__WORK TASK__. How many lines in the records below contain the word "header"? Answer with the number and nothing else.

RECORDS SUPPLIED Start Marker

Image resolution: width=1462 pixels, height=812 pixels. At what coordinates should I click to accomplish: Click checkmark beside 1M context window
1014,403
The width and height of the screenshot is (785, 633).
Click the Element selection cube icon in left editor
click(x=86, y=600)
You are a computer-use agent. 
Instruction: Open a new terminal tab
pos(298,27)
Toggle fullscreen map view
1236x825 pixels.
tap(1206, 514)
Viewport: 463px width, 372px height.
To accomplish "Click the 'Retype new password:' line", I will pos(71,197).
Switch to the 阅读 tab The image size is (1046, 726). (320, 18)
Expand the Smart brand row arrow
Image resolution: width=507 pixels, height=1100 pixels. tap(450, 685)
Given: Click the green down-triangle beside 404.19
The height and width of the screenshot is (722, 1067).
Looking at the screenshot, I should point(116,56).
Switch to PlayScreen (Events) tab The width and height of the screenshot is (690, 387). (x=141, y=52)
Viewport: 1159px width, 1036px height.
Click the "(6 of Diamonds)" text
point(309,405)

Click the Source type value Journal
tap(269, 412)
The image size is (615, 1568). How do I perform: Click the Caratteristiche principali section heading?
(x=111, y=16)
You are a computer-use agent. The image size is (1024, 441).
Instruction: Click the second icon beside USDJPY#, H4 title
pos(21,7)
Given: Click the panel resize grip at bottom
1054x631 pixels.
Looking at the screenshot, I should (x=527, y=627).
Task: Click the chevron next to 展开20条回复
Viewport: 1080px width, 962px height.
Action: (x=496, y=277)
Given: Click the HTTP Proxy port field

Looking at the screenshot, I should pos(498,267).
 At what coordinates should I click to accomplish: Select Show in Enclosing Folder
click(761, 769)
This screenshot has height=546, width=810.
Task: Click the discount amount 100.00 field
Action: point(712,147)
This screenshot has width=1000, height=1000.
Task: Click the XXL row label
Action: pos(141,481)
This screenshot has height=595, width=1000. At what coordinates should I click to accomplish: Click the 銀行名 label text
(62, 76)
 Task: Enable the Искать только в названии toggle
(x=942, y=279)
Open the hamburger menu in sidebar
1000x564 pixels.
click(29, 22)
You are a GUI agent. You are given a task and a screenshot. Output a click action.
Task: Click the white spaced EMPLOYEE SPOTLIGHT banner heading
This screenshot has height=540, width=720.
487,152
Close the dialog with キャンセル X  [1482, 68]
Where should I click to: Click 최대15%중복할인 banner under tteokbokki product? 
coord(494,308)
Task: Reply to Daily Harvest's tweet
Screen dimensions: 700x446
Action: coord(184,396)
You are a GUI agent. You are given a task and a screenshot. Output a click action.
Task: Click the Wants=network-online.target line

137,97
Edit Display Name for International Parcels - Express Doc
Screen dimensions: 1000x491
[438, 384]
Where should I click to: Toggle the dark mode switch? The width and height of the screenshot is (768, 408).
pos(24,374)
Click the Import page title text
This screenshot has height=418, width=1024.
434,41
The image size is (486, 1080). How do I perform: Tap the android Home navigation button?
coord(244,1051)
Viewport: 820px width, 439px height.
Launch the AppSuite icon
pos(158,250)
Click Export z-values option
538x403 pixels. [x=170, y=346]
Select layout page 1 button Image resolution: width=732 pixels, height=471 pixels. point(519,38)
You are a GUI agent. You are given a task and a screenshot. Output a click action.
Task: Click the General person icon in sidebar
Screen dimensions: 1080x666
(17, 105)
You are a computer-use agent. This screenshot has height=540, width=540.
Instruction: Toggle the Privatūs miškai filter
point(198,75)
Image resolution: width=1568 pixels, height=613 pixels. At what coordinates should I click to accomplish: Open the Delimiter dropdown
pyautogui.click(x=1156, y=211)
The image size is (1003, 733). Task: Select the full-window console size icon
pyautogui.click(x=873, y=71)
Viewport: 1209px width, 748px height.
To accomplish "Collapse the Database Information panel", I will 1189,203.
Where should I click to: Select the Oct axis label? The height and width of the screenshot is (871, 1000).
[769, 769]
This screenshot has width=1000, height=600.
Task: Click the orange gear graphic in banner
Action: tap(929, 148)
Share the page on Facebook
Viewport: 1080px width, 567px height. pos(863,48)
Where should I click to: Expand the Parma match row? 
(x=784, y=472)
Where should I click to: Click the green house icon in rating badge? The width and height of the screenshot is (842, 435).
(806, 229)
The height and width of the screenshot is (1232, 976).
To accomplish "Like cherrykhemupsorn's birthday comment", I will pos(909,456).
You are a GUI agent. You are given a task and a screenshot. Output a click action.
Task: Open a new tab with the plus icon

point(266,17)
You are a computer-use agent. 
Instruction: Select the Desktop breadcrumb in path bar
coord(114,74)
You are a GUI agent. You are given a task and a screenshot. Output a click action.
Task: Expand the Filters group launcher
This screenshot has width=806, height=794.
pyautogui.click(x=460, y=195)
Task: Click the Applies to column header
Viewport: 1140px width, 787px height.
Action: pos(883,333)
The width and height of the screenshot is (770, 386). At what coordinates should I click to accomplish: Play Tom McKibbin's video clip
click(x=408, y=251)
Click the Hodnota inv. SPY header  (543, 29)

RECORDS SUPPLIED End Marker

__EXERCISE RESULT__. 2